PANIS, VINUM, OLEUM? KUANUM! MUCHO MÁS QUE LA TRÍADA MEDITERRÁNEA


Hacía bastante tiempo que echábamos de menos los talleres de Kuanum, especialistas en difusión del patrimonio histórico y gastronomía, y por fin en esta edición del festival romano Tarraco Viva hemos podido verlos. 


Este año más que un taller es una charla sobre la tríada mediterránea en el mundo antiguo, centrada en los alimentos principales, PANIS, VINUM, OLEUM, y puntualizando que ni eran los únicos, ni tampoco tan maravillosos, saludables y equilibrados como creemos. De hecho, los asociamos irremediablemente al modelo de dieta mediterránea, pero eso es un concepto creado durante el siglo XX.


Lo primero que nos cuentan es que si un romano o romana pudiera escoger, hubiera evitado esa famosa tríada mediterránea, demasiado conectada con los productos del territorio más próximo, demasiado vegetariana y pobre en grasas, porque el paladar romano es de naturaleza sofisticada, sibarita y dado a la abundancia y lo grasiento. Pero esa posibilidad de dieta extremadamente variada y cosmopolita, posible a través del comercio con todo el Mare Nostrum, solo estaba al alcance de unos pocos, por lo que la mayoría de la gente basaba su dieta en el grano, vino y aceite.



Una vez hecha la puntualización, nos centramos en los alimentos. 

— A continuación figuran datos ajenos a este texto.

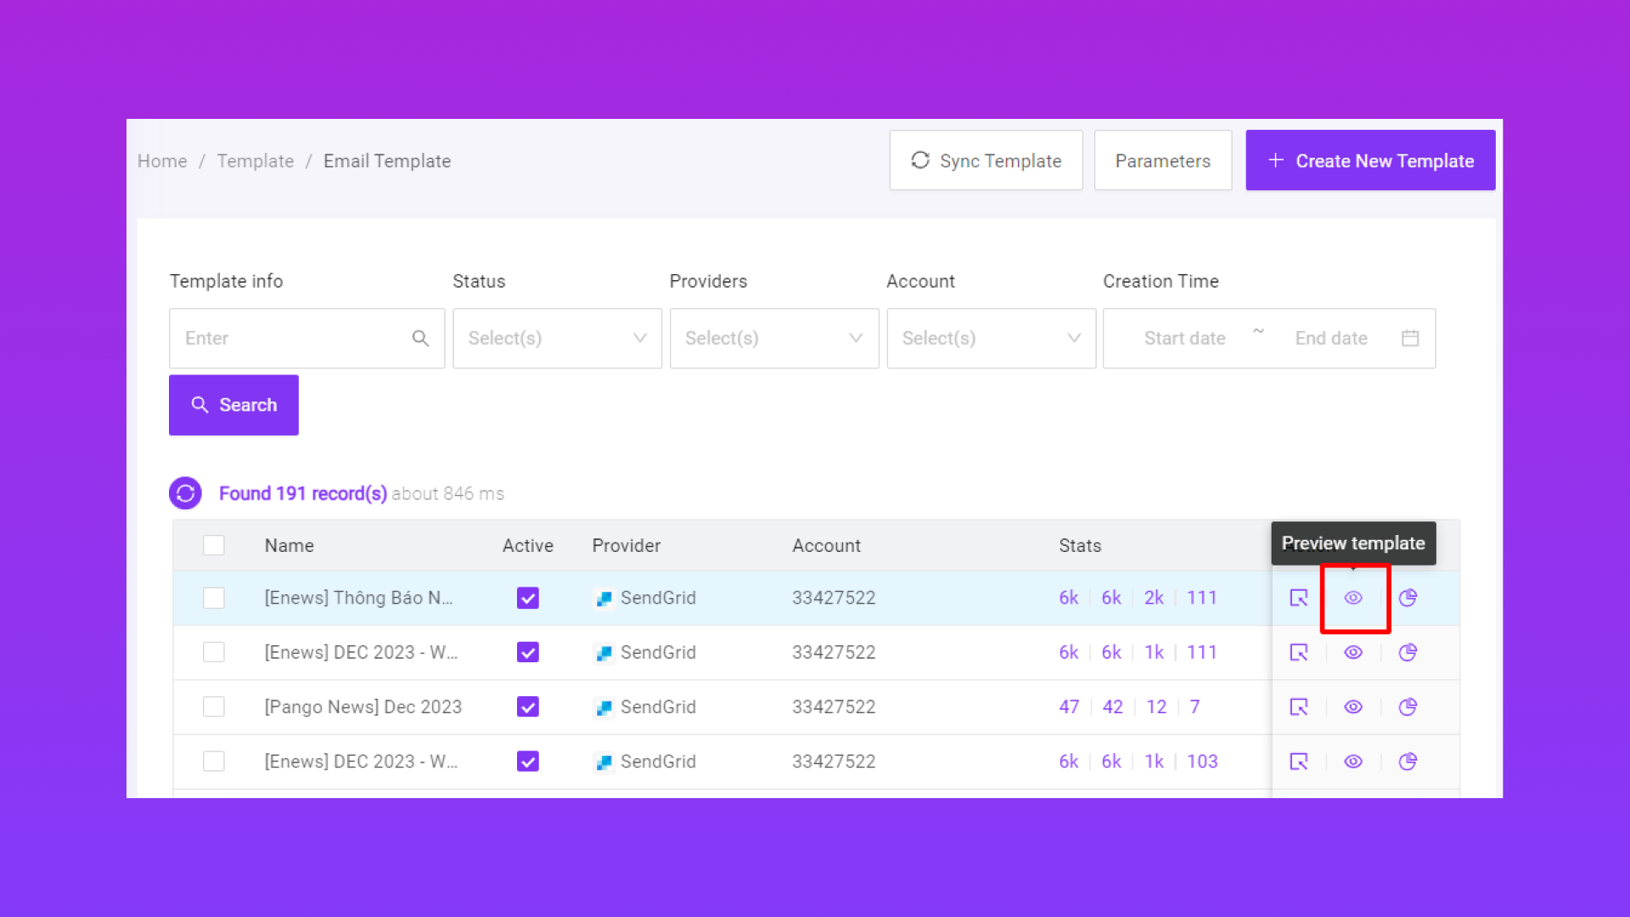Click calendar icon in date range field

tap(1410, 338)
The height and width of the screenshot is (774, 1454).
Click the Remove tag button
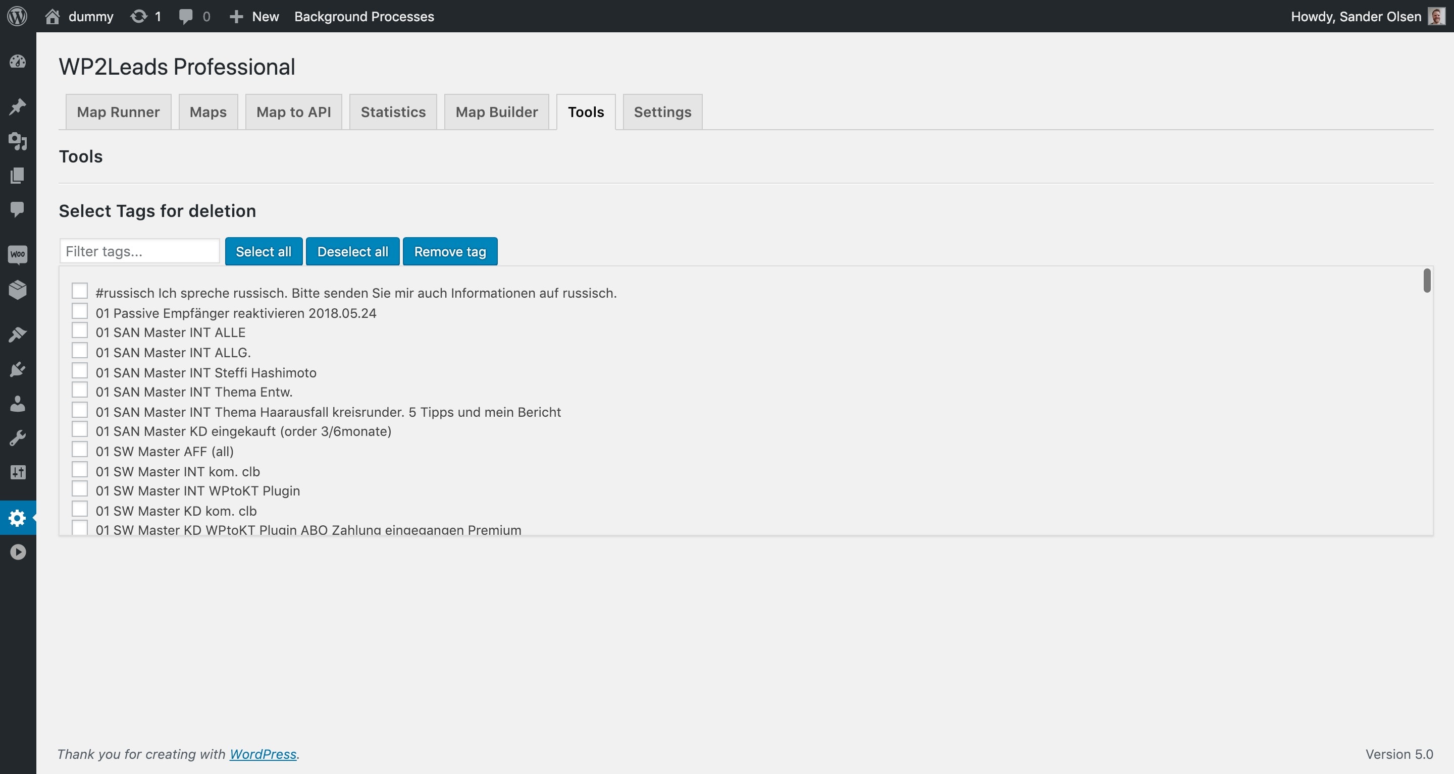click(450, 252)
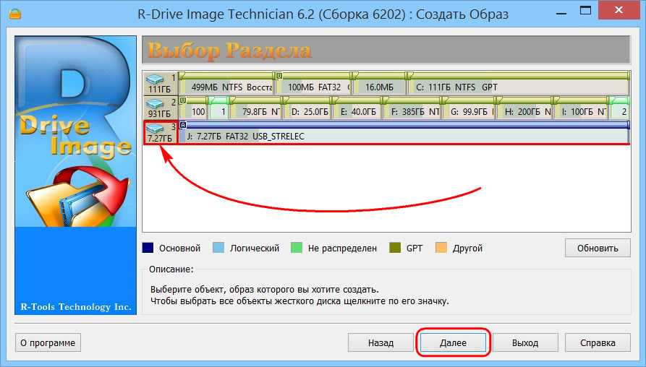Image resolution: width=646 pixels, height=367 pixels.
Task: Open the О программе about dialog
Action: click(x=48, y=342)
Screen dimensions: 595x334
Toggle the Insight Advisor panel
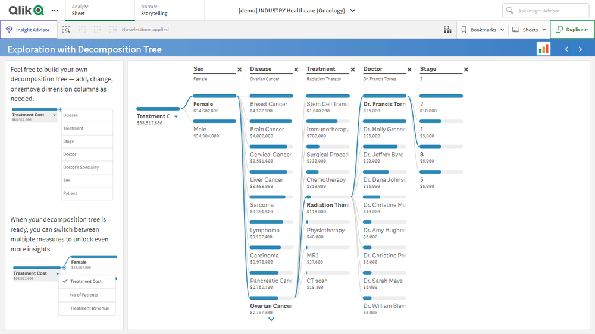click(x=29, y=30)
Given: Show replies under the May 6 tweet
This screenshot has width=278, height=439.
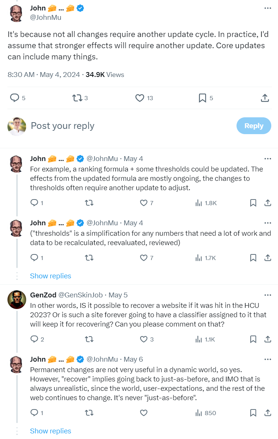Looking at the screenshot, I should [50, 431].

PANIS. La dieta romana se basa en los cereales, las legumbres y los alimentos de origen vegetal. De todos los cereales, el más sagrado era el far (de donde viene la palabra ‘farina’ que derivará en ‘harina’), el primero que conocieron y el que se reservaba para las ofrendas a los dioses, aunque el que preferían para elaborar gachas y pan era el trigo. Pero no eran los únicos, también consumían cebada, espelta, avena o mijo, todos panificables, todos nutritivos. 

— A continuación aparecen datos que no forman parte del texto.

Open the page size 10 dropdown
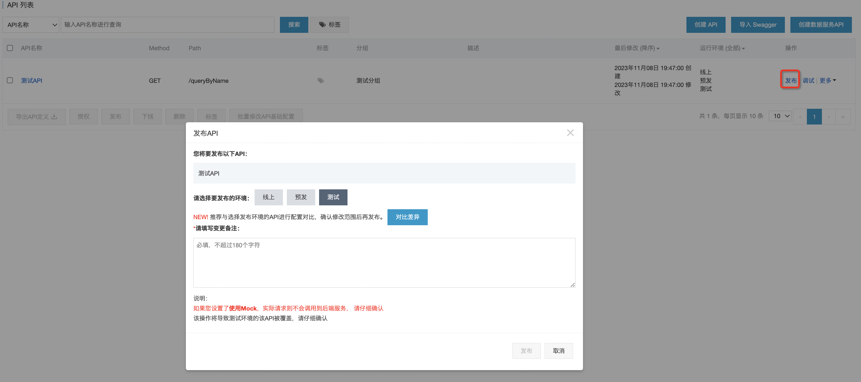Image resolution: width=861 pixels, height=382 pixels. (x=780, y=116)

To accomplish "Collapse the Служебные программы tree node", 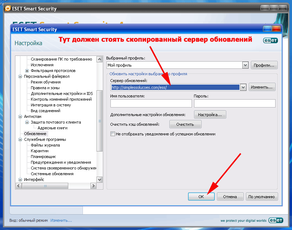I will click(20, 139).
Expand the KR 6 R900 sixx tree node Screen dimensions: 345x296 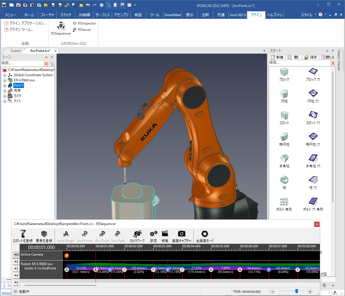pyautogui.click(x=5, y=80)
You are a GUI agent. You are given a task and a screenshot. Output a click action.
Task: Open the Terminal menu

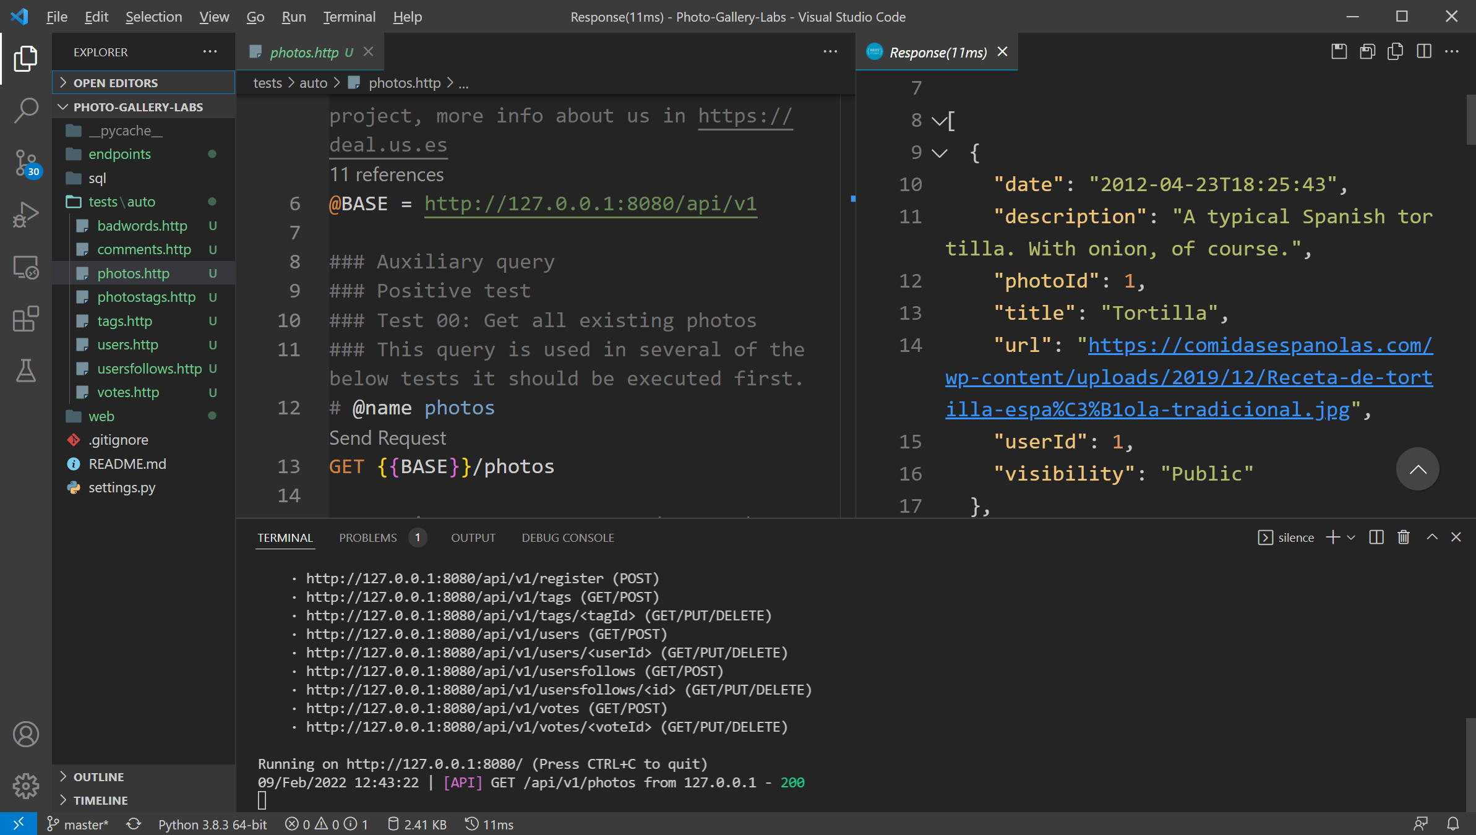click(350, 17)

Otros elementos vegetales implicados en la elaboración de harinas, panes o gachas son menos conocidos actualmente. El fenogreco o alholva, por ejemplo, que procedía de Grecia y que tenía propiedades medicinales, además de usarse para ‘condimentar’ el vino. O las algarrobas, introducidas en Roma a través de fenicios y griegos, que tenían también uso medicinal y que han aparecido fosilizadas como testimonio de lo que había para comer en una casa de Pompeya aquel fatídico día en que el volcán decidió expresarse como tal.


También los lupini, es decir, altramuces y almortas, dos leguminosas muy comunes que ponen en duda lo saludable de la dieta mediterránea, porque una de ellas, el altramuz o chocho, es totalmente inofensiva, pero la otra, la almorta (o guija o chícharo o arveja), tiene un aminoácido neurotóxico que provoca latirismo si se consume con cierta asiduidad. El desconocimiento de esta circunstancia hace que la gente más pobre, la que no puede variar la dieta y solo tenía almorta en el plato, acabase padeciendo  espasmos, parálisis y otros trastornos neurológicos. Por cierto, con harina de almortas se hacen tradicionalmente las gachas manchegas.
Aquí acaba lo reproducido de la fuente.